The Cross-Disciplinary Postdoctoral Scholars Program (CPSP) will recognize outstanding young researchers at Ohio State as well as facilitate recruitment of highly qualified postdoctoral researchers, who will become leaders in the research fields bridging medicine and engineering. Last year, faculty from the College of Engineering and the seven health sciences colleges who had a track record of cross-campus research collaboration were asked to submit proposals for projects in which a postdoc would be instrumental. Each proposal required co-principal investigators from both colleges.
“The CPSP program is the result of a growing and concerted effort between Engineering and The James leadership to combine our assets and talents,” said College of Engineering associate dean for research Dorota Grejner-Brzezinska. “It’s truly focused at the intersection of medicine and engineering and will support campus-wide teams of cancer researchers, clinicians and engineering experts working together to improve the lives of patients with cancer.”
Ralph W. Kurtz Professor of Medicine Matthew Ringel, co-leader of the OSUCCC's Cancer Biology Program and director of the Division of Endocrinology, said the application of engineering technologies and knowledge is an area of emphasis for the OSUCCC.
“We believe that the CPSP program can jumpstart our efforts to move the needle to advance cancer research in innovative ways to ultimately help patients with cancer in the region and worldwide.”
The program’s first four postdocs and corresponding research projects were recently confirmed.
Hossein Admadian-Ahmadabad is the postdoc on a project led by Spine Research Institute executive director and engineering professor Bill Marras, as well as Dukagjin Blakaj (Radiation Oncology) and Eric Bourekas (Radiology, Neurology and Neurological Surgery).
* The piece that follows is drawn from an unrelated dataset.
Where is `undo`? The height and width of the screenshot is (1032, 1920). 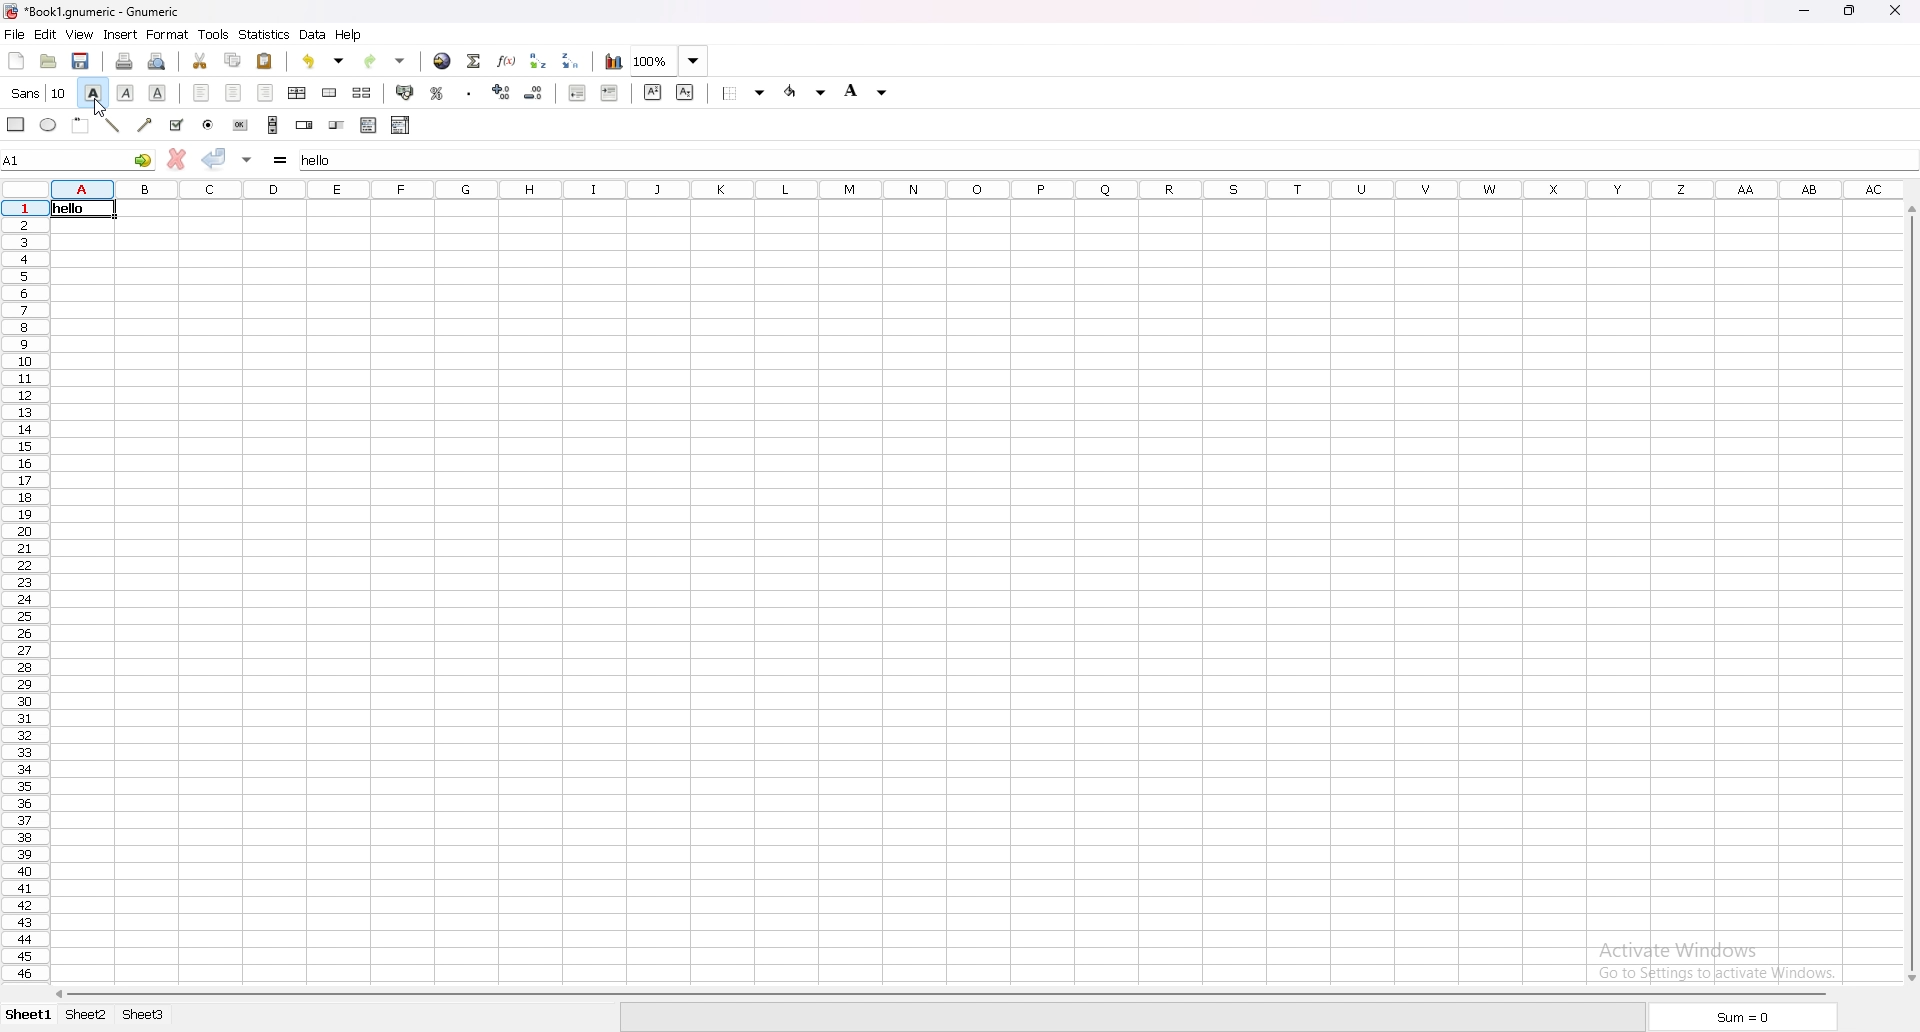
undo is located at coordinates (323, 62).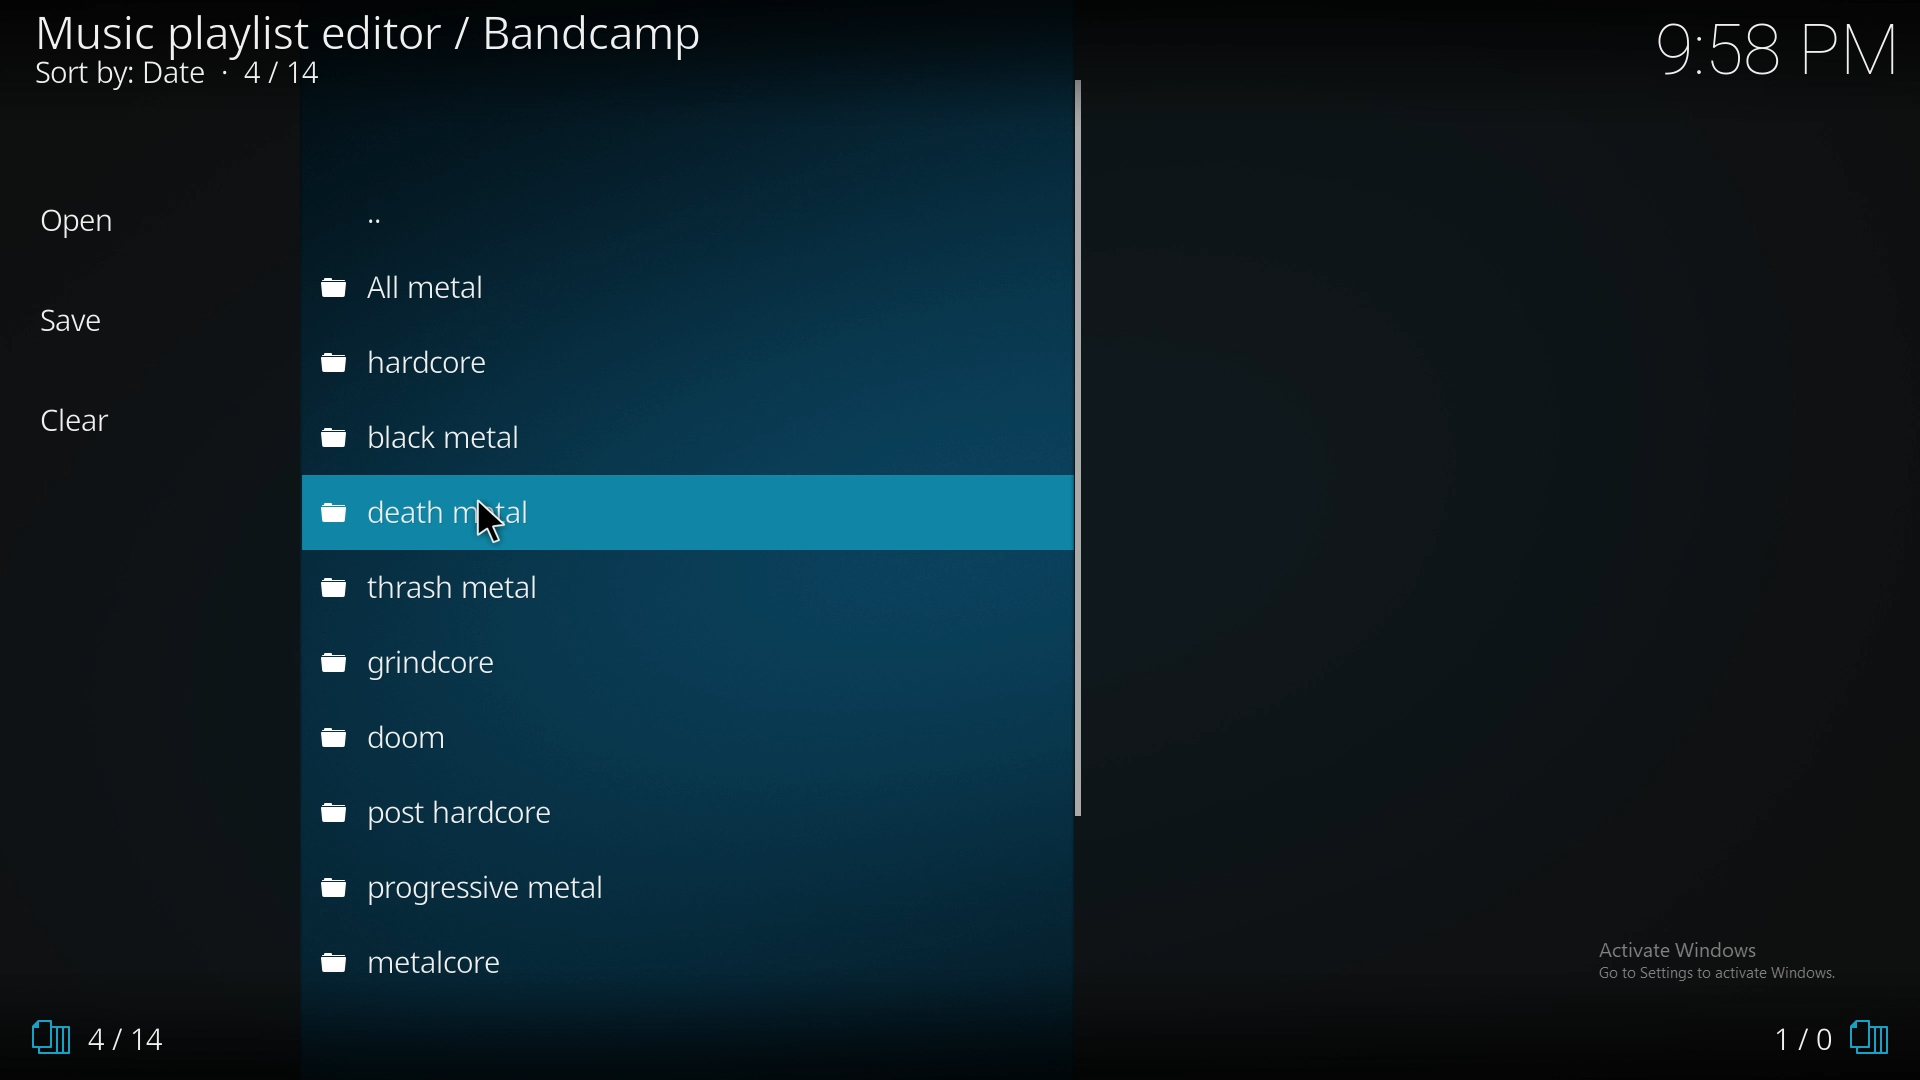 The width and height of the screenshot is (1920, 1080). What do you see at coordinates (531, 289) in the screenshot?
I see `music genre` at bounding box center [531, 289].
The team’s goal is to develop predictive algorithms to better assess cancer treatment impact and improve the quality of life for metastatic cancer to the spine. Ahmadian-Ahmadabad received his PhD in integrated systems engineering from Ohio State in 2018.
Silvio de Araújo Fernandes Júnior will work with Chemical and Biomolecular Engineering professor Jessica Winter and Dr. José Otero (Neuropathology). They plan to develop imaging technologies that will enable pathway analysis in cell and eventually whole organism models. This work would include comprehensive development of imaging agents, super-resolution microscopy technology, and image analysis methods for cancer biology testbeds. Fernandes Júnior earned his PhD from University of São Paulo (Brazil).
Agnieszka Chmielewska will study additive manufacturing processes to determine which is best for the production of resorbable magnesium alloy skeletal fixation hardware for the treatment of oral cancer, which often require surgical removal of the tumor and portions of the jaw bone. The collaborative project is led by Materials Science and Engineering professor Alan Luo, Dr. David Dean (Plastic Surgery) and Dr. Roman Skoracki (Oncologic Plastic Surgery). Chmielewska conducted her PhD research at Warsaw (Poland) University of Technology.
A postdoctoral fellow at Nationwide Children’s Hospital since 2018, Marie Goulard will work with Biomedical Engineering assistant professor Jennifer Leight and associate professor of Pediatrics Dhvanit Shah. Using 3D bioprinting and lab-on-a-chip methods, the team will develop off-the-shelf cancer immunotherapies for blood cancers and beyond. Goulard received her PhD from University of Paris Diderot (France).